Regarding treatment in patients with histories of pelvic or abdominal surgeries including RP inguinal hernia repair, such as transabdominal preperitoneal (TAPP) and totally extra peritoneal (TEP) repair, may be difficult because of the need to dissect peritoneal adhesions, unlike in patients without surgical histories. Izadipani et al. showed that L-TAPP for PIH has good results and is effective [27]. In addition, Dulucq et al. reported that L-TEPP for PIH can be performed efficiently and safely in patients after RP by skilled and experienced laparoscopic surgeons [28]. Moreover, Sakon et al. showed that L-TAPP inguinal hernia repair after RALP was comparably safer and more effective than open surgery. They concluded that L-TAPP repair may be a valuable alternative to open hernioplasty [29]. In contrast, Angus et al. showed that R-TAPP might be an alternative to open repair in patients with a history of prior urologic pelvic operation [30]. Additionally, Bitnner and Leblanc et al. reported that operation times were longer for robotic hernia repair patients than laparoscopic patients, but there was no difference in the safety [31,32]. Under such conditions, the safety of R-TAPP for PIH has not been established. To our knowledge, there is no evidence that R-TAPP is a useful and safe procedure for PIH. Thus, in this study, we reviewed 16 cases of R-TAPP for PIH and evaluated their surgical outcomes in comparison with 54 cases of R-TAPP for non-PIH. R-TAPP was first introduced in our department in September 2016 under the mentorship of professor Kudsi [33]. Thus, we perform R-TAPP according to his instructions. The point to ponder is that R‐TAPP is still not covered by Japanese health insurance. Therefore, surgical cost will become an obstacle to patients with inguinal hernias and thereby make patient recruitment for R‐TAPP difficult in Japan. However, several institutions have gradually shown evidence of spread of R-TAPP in Japan [34].

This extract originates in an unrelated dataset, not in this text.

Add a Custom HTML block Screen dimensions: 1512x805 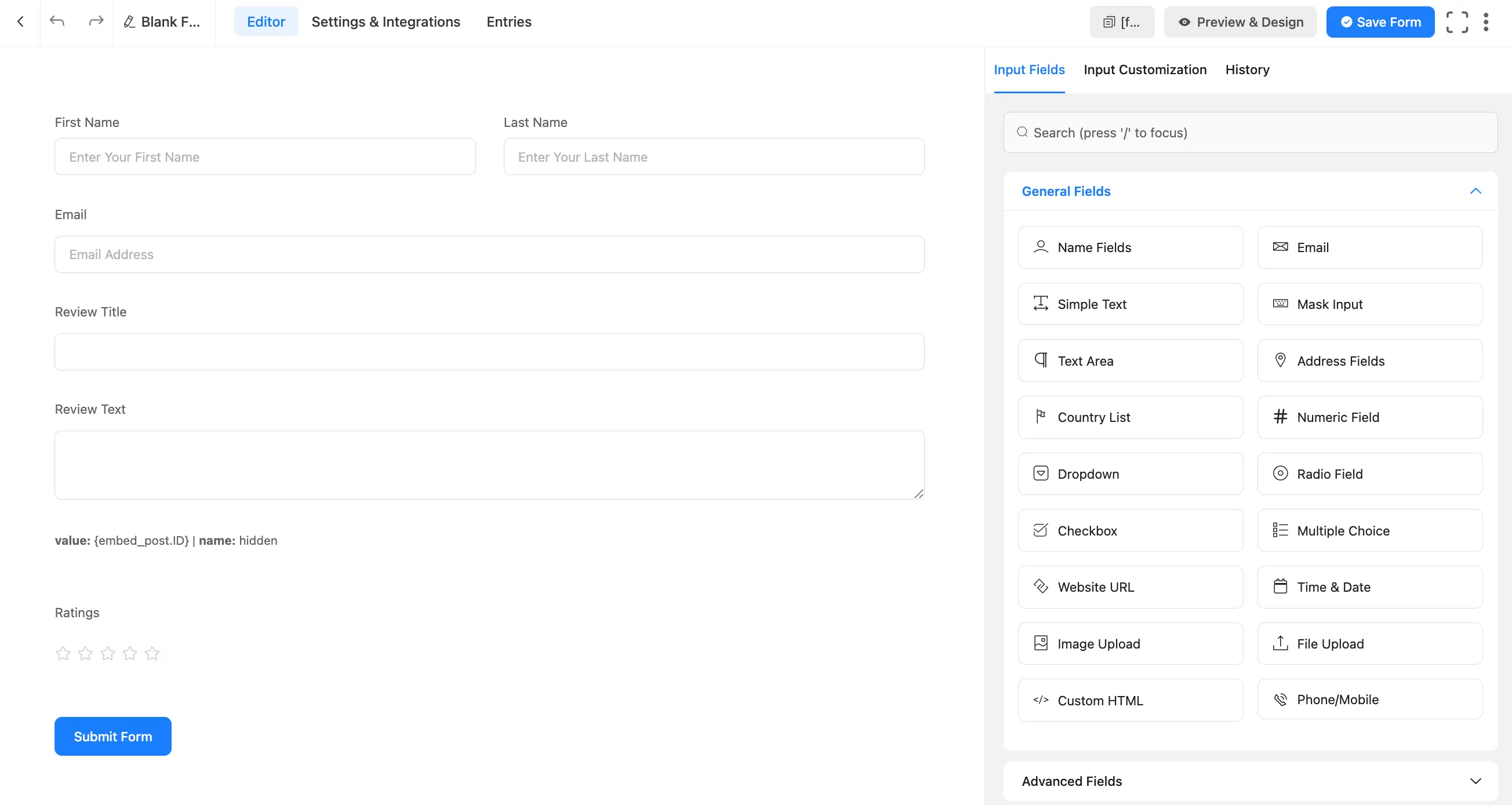[1131, 700]
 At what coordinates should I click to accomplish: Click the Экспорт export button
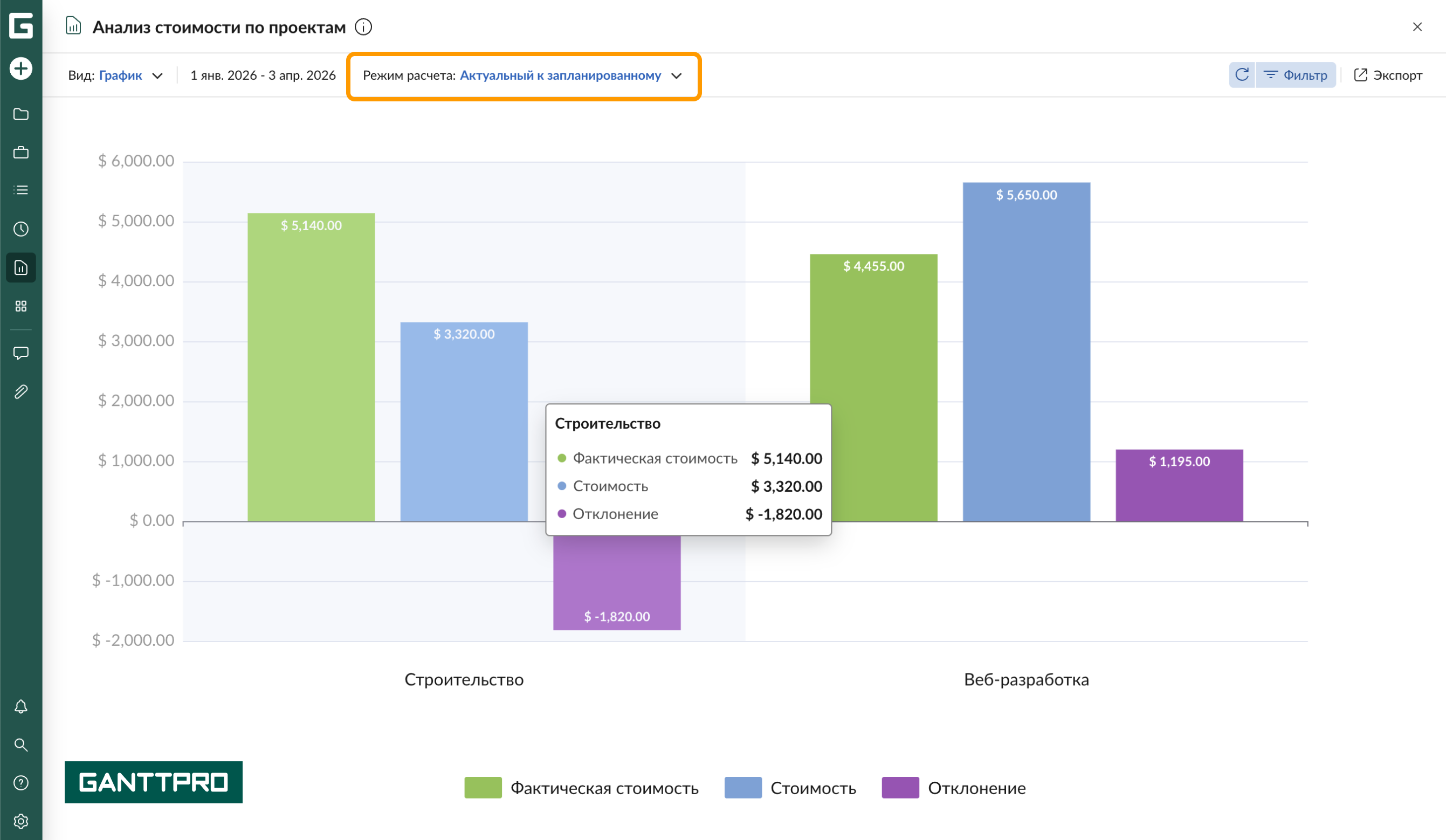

The fact that R-TAPP is a more suitable surgical technique for PIH may lead to its increased demand and popularity. On the other hand, Prabhu et al. exhibited no clinical benefit to the robotic approach for straightforward inguinal hernia repair compared with the laparoscopic approach. They concluded that the robotic approach incurred higher costs and longer operation time compared with the laparoscopic approach [35]. Additionally, Kohraki et al. revealed that the outcomes of L-TAPP were significantly superior to the R-TAPP and at lower hospital costs [36]. In contrast, Forrester et al. reported that short-term quality of life after R-TEPP was improved compared to open and laparoscopic repairs. Thus, although the relative merit by approach for inguinal hernia repair is still controversial, we believe that the clinical benefit of robotic surgery is the multiarticular function of ease of performing peritoneal suturing compared to L-TAPP. However, our study has several noteworthy limitations. First, the relatively small number of PIH cases may cause a lack of statistical power. Next, our data were from a retrospective cohort study and collected at a single hospital. Thereafter, a more comprehensive prospective study should be conducted to confirm our findings in the near future.